TEXTE FOURNI:
╭──

Marina Chafroff

résistante belge
Marina Shafrova-Marutaev
Cette illustration a été retouchée par une IA (voir l'original).
Biographie
Naissance
Décès
Voir et modifier les données sur Wikidata (à 33 ans)
CologneVoir et modifier les données sur Wikidata
Sépulture
Nationalité
Activité
Autres informations
Distinction

Marina Chafroff, née le à Libau en Lettonie et morte décapitée à Cologne en Allemagne le 31 janvier 1942, est une figure russe de la Résistance belge[1]. Elle est arrêtée après avoir assassiné un officier allemand et tenté de tuer un deuxième à Bruxelles, et est condamnée à mort et exécutée par décapitation. Marina Chafroff est la première femme condamnée à mort et exécutée par les Allemands dans la Belgique occupée. Elle est aussi la première femme à avoir commis un acte de terreur face à l'occupation allemande.

╰──

CONSIGNES:
1. Indiquez si chacune de ces affirmations concorde avec le texte sur Marina Chafroff, en répondant par oui ou non et en citant exactement les mots du texte qui tranchent : (a) Marina Chafroff est morte à Cologne. (b) Elle a été condamnée à la prison à vie. (c) Elle a tué deux officiers allemands.
2. Poursuivez le texte sur Marina Chafroff à partir de sa dernière phrase.

DONNÉES AFFICHÉES:
╭──

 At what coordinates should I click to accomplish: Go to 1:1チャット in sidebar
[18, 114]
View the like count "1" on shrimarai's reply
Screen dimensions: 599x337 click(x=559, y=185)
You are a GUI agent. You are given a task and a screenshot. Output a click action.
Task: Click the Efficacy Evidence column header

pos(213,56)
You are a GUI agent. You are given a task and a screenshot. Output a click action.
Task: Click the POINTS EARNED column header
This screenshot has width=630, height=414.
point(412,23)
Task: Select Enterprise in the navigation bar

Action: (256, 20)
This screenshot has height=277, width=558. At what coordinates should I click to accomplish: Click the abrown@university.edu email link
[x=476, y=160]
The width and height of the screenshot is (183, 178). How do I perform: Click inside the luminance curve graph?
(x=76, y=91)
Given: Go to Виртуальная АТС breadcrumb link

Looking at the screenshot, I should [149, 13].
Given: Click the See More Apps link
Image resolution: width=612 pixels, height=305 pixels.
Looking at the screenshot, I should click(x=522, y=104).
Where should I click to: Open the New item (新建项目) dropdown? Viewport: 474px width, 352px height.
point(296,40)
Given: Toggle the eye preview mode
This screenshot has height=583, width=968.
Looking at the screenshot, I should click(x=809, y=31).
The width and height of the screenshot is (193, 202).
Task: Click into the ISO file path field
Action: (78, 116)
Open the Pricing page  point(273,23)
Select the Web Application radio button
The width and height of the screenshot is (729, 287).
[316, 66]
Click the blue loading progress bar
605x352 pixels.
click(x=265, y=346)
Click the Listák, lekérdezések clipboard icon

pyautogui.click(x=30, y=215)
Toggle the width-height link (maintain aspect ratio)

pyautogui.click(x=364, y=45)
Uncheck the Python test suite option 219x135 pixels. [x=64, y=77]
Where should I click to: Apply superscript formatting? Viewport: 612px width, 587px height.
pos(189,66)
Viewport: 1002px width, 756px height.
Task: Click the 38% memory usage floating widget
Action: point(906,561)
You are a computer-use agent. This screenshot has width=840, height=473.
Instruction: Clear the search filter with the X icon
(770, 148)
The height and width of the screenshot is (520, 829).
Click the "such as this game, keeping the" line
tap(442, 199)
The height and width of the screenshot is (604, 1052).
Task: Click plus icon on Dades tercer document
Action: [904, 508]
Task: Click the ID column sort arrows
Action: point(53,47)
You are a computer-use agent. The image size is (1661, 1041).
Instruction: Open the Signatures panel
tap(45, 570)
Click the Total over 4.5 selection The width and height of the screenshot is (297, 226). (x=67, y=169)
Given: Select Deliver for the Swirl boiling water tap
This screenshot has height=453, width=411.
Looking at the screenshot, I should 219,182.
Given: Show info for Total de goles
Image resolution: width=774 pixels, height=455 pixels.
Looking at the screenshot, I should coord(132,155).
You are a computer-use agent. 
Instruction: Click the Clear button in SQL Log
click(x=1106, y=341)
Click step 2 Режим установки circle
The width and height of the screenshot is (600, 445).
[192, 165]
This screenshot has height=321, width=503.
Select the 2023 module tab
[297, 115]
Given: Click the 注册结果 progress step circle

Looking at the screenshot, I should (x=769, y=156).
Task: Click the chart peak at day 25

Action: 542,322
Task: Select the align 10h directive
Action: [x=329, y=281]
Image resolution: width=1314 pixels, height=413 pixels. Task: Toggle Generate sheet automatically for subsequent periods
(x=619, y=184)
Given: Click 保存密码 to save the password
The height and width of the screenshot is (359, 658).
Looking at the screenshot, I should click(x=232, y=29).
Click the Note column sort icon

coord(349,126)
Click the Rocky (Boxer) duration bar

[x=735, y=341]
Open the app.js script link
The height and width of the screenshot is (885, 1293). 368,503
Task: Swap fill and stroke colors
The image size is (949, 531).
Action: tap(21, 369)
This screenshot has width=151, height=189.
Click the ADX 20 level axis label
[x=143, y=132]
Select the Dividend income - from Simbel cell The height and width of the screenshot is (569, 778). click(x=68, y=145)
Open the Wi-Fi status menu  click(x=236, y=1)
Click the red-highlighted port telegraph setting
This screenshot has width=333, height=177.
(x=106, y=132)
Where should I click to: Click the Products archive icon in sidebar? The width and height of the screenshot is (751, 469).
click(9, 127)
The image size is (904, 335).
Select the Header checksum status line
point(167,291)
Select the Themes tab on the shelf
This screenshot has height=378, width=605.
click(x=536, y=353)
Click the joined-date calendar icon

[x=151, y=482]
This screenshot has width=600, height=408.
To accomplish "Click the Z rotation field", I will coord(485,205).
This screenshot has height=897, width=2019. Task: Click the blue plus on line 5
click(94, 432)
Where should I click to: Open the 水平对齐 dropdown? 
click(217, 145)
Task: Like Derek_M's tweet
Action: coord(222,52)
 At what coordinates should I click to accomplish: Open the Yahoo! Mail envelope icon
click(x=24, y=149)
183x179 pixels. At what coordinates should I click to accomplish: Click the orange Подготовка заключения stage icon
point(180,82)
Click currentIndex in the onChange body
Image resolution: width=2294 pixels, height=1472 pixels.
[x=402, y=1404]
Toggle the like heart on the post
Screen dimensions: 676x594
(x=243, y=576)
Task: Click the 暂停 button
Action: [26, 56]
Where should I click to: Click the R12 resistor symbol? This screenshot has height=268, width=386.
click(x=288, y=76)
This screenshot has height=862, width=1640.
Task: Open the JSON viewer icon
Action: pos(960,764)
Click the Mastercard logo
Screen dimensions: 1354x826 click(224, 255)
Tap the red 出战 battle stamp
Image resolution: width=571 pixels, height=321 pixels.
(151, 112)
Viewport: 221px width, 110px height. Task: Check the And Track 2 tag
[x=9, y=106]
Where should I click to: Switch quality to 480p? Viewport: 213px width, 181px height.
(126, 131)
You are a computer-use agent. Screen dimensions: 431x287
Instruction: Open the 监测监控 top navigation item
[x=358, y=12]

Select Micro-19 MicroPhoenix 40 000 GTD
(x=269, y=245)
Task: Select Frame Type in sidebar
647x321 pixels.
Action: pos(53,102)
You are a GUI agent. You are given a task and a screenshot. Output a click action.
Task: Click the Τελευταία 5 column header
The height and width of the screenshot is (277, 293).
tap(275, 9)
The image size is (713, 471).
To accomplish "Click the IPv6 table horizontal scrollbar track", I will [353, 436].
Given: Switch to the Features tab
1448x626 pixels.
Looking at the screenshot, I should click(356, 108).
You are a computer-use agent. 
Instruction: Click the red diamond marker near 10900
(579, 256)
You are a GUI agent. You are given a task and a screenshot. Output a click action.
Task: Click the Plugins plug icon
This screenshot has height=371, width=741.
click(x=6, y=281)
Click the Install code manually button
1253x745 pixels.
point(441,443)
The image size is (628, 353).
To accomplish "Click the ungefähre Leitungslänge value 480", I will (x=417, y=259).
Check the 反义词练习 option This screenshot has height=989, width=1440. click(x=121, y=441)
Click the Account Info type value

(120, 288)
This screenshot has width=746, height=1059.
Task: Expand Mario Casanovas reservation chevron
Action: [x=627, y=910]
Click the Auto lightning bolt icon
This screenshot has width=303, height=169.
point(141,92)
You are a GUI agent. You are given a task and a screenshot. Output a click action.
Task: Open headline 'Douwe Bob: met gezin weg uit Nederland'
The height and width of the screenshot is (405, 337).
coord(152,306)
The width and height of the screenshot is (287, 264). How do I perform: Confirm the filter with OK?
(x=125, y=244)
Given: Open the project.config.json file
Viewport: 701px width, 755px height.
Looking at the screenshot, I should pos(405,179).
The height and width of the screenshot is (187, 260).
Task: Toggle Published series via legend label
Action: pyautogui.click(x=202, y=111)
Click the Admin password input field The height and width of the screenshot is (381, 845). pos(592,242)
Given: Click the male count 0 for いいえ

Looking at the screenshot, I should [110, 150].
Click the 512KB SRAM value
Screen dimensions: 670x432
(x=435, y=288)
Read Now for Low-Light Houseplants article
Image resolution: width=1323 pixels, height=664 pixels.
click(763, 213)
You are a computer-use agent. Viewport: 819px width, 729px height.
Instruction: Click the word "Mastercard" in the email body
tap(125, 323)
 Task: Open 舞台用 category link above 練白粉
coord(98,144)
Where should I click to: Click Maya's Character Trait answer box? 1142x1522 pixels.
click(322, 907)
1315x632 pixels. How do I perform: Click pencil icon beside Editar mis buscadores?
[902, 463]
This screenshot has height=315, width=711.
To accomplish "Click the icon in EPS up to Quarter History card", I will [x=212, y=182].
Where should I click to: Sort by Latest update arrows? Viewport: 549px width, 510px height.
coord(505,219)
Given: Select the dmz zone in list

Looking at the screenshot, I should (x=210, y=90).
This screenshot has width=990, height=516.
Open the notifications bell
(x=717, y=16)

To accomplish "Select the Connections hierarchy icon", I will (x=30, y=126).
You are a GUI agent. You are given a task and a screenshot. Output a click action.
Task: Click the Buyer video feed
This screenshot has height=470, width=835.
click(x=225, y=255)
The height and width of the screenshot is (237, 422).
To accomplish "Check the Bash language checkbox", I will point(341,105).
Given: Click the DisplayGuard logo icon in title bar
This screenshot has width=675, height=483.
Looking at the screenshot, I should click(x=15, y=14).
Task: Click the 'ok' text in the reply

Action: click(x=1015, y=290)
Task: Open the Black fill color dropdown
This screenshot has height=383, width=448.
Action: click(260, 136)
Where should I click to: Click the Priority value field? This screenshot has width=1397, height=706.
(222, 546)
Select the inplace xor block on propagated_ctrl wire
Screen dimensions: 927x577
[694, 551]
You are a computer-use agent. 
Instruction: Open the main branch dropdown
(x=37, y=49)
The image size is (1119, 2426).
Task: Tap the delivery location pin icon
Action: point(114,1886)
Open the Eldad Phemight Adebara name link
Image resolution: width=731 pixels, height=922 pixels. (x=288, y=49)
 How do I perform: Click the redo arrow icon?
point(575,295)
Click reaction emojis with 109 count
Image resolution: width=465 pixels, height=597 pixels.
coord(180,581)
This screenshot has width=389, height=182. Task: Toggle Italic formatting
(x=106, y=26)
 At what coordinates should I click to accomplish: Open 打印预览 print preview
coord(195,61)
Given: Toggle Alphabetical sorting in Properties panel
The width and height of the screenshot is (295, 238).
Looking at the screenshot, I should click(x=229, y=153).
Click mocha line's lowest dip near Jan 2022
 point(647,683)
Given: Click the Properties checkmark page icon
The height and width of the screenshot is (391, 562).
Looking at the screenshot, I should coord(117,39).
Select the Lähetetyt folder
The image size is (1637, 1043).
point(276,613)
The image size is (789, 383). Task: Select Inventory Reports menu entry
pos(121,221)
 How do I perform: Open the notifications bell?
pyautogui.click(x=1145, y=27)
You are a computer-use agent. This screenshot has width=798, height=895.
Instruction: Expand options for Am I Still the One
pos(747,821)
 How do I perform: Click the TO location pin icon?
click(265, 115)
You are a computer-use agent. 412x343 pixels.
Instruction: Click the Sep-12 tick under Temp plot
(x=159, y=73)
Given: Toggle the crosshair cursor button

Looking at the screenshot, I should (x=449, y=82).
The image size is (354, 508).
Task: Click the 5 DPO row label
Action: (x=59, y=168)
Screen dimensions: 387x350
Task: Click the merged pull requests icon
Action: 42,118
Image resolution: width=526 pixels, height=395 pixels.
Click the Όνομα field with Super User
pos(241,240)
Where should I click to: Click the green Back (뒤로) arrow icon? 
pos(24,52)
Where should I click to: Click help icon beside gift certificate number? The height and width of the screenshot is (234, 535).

╰──

RÉPONSES:
1.
(a) Oui : « morte décapitée à Cologne en Allemagne le 31 janvier 1942 »
(b) Non : « est condamnée à mort et exécutée par décapitation »
(c) Non : « après avoir assassiné un officier allemand et tenté de tuer un deuxième »

2.
En janvier 2023 sort le roman Le mystère de la femme sans tête, écrit par l’autrice belge Myriam Leroy, consacré à l’histoire de Marina.

Biographie modifier

Débuts modifier

Marina Chafroff, de nationalité russe, est née à Libau (actuelle Liepāja) en Lettonie le 30 mars 1908 selon les sources[2],[3]. Sa mère est Lyudmila Pavlovna Deshevova (1883-1958), la sœur aînée de Nina Pavlovna Petrova, une sniper soviétique célèbre ; son père, Alexander Chafroff (1880-1941), est un officier de marine héréditaire et noble[4]. Elle a quatre frères et sœurs. Fuyant le régime communiste, la famille Chafroff s'enfuit en Estonie, puis en Allemagne et arrive en Belgique en février 1928[4]. Marina Chafroff épouse un émigré russe, Iouri Mourataïev (1914-2010) et prend le nom de Marina Chafrova-Maroutaïeva. Le couple a deux fils, Nikita (1932-2021) et Vadim. Ils vivent à Ixelles, au 265 de la Chaussée d'Ixelles[5]. Malgré leur ascendance aristocratique, les époux essaient d'obtenir la citoyenneté soviétique en 1939 mais la Seconde Guerre mondiale met fin à la procédure[4].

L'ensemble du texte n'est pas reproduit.